誰も聞いてくれないおやじのしょうもない話

国境のはなし。

2015-10-15 18:46:46 | 歴史
 下の写真は旧藩時代肥後國(ひごのくに)と豊後國(ぶんごのくに)の国境(くにざかい)に近い矢谷番所があった辺りである。前方に見える山々の向こうは豊後國だ。
 今では、ここら辺一帯の棚田は秋の実りのシーズンになると、こがね色の稲穂と真紅の彼岸花の見事なコントラストが美しい「番所の棚田」として有名な観光スポットとなっている。

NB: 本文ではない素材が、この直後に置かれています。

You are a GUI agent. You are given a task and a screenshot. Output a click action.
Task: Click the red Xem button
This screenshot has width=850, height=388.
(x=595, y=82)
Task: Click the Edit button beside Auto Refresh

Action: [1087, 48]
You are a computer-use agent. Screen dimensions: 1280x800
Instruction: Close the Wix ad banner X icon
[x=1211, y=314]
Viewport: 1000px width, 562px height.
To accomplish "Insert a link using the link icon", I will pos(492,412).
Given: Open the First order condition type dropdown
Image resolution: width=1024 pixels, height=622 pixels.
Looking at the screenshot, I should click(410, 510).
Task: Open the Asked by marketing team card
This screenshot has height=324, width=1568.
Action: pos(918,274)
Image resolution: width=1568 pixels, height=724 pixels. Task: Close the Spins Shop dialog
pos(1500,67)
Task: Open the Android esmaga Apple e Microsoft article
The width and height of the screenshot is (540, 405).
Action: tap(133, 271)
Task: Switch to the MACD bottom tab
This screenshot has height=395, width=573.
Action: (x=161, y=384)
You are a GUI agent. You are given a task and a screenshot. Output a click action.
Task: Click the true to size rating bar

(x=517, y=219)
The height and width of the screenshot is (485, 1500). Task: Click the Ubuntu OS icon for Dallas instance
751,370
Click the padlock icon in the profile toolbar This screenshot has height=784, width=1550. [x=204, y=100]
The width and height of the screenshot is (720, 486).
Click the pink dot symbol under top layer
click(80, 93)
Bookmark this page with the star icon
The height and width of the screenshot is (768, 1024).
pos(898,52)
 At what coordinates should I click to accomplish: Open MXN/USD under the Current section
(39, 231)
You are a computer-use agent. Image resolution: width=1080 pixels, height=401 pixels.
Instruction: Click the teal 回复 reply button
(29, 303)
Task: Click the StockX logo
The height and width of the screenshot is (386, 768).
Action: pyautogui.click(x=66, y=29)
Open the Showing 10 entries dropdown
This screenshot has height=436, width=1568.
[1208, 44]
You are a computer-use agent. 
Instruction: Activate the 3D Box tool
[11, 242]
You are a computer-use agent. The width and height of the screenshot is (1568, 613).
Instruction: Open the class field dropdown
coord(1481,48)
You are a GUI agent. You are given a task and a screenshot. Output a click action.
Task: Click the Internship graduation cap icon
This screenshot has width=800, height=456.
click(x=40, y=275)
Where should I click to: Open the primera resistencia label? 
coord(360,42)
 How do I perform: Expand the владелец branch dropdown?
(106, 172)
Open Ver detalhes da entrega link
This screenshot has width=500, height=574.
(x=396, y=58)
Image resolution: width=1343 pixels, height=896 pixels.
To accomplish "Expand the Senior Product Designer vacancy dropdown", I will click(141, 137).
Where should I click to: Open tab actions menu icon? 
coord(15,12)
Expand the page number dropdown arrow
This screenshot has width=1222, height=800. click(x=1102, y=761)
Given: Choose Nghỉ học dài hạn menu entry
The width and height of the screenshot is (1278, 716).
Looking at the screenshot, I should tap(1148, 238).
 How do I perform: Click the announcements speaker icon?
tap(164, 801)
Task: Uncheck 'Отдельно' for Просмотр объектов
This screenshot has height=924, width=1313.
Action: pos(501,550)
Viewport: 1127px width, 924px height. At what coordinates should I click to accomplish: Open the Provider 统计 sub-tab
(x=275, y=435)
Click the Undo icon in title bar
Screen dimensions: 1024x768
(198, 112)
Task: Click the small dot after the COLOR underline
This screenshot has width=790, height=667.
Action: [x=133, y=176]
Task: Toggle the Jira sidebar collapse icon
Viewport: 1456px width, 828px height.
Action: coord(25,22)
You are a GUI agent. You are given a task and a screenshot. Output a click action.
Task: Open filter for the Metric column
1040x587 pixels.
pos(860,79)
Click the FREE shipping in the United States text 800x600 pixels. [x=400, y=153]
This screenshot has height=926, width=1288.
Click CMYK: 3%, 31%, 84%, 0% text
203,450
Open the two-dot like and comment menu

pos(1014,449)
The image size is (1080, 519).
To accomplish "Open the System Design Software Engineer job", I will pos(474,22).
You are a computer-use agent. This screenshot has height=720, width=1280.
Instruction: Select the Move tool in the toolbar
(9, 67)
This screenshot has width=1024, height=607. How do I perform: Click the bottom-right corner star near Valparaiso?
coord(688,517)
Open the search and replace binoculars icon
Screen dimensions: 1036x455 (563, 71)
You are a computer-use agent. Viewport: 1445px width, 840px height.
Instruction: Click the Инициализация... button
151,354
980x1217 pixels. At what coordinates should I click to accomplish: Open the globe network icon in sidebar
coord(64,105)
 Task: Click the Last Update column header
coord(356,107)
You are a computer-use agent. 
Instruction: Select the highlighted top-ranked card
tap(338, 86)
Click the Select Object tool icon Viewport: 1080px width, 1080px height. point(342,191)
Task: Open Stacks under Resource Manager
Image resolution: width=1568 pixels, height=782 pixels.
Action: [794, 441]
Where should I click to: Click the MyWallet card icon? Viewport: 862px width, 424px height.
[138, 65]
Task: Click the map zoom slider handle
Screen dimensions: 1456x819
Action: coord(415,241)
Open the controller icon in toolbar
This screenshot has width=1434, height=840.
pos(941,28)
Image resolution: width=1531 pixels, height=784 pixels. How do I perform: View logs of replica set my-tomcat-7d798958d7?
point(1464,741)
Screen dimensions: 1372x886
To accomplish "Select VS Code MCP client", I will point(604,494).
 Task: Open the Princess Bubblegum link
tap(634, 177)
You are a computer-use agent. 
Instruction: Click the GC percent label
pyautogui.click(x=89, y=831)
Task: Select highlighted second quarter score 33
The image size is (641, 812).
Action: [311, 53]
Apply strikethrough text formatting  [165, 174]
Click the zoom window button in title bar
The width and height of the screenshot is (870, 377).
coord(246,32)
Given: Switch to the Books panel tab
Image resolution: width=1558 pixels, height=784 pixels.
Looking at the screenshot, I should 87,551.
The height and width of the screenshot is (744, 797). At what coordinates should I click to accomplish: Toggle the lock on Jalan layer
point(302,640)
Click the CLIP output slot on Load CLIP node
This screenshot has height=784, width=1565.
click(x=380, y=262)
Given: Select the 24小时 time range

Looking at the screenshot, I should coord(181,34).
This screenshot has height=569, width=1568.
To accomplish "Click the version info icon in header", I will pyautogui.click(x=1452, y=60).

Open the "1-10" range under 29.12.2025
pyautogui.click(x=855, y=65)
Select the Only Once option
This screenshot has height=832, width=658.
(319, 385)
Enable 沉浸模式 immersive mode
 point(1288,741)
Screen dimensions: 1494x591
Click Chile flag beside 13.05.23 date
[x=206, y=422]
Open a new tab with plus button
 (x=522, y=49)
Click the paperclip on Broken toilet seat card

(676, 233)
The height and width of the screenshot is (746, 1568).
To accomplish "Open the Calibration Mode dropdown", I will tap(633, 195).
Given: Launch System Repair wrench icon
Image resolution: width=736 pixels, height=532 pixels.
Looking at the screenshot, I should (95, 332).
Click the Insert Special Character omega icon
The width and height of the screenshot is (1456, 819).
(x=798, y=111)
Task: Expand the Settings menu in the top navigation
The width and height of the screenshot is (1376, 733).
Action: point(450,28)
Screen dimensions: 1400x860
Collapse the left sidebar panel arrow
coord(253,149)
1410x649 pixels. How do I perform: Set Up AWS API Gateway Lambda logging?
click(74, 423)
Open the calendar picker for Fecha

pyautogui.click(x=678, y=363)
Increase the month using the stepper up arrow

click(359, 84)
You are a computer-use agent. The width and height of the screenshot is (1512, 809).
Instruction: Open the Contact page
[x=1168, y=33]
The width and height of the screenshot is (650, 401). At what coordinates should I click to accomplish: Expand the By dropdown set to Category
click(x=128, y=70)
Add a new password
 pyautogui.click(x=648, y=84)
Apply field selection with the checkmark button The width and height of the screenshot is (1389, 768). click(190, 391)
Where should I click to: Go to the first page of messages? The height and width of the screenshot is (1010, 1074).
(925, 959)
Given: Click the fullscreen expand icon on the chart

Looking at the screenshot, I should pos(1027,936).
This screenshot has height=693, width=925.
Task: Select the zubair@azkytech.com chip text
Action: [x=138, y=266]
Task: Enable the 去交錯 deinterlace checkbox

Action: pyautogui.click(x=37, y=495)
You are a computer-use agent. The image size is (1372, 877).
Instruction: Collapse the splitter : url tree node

 ところで、「国境」といえば、川端康成の小説「雪国」の有名な書き出し、「国境の長いトンネルを抜けると雪国であった」の「国境」という言葉が「こっきょう」と読むのか「くにざかい」と読むのか、いまだに論争が続いているらしい。この小説の背景となった時代は昭和9、10年頃。そもそも行政区域として「國(くに)」というのはないが、川端はあえて古風な趣のある「国境」という言葉を使ったのだろう。読み方について川端自身はどちらとも示していないらしく、おそらく読み手の感性に委ねるということなのか。ちなみに、古書によれば矢谷番所などは「くにざかいのばんしょ」と言っていたらしい。